Often, we aren't able to render all the content on a page in the initial paint:

  • We might be fetching that data from an API
  • As seen in The Perils of Rehydration, we can't render user-specific content when server-side rendering with something like Gatsby.
  • We might toggle between different UI elements depending on user state (eg. different calendar views)

It can be jarring for users when things snap into existence; if that happened in real life, it would be terrifying! Our brains are used to things transitioning.

<FadeIn> is a utility component to quickly add a fade-in animation for an element (or group of elements).
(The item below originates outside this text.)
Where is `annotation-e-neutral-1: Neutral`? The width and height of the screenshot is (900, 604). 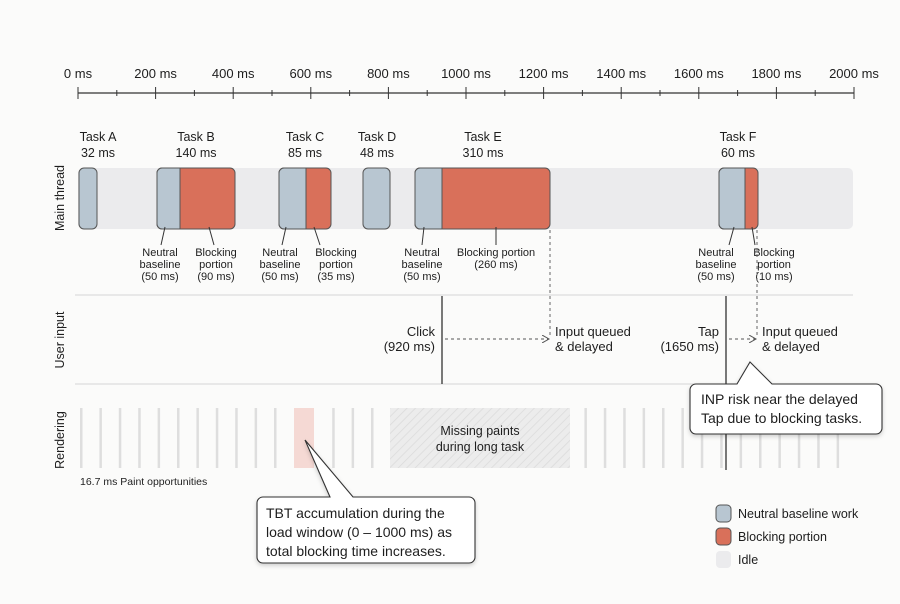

Click the button to re-load my 3D avatar:

  • In this example we're using styled-components, though the same approach will work regardless of your styling preferences. With vanilla CSS, you'd use a @keyframes animation.
  • We wrap our animation inside a prefers-reduced-motion media query. This is to be mindful of folks with vestibular disorders. Much more context available in the Accessible Animations with React tutorial.
  • animation-fill-mode: backwards ensures that our content is invisible before the animation begins, if a non-zero delay is passed. If we had a 500ms delay, for example, our content would be totally visible for that first half-second before fading in. animation-fill-mode: backwards applies the initial condition (opacity: 0) backwards in time ⏳
  • We delegate all unrecognized props. This is done to make our life a little bit easier if, say, we want to pass an ID to the wrapper for testing, or wrap this element in a styled-component.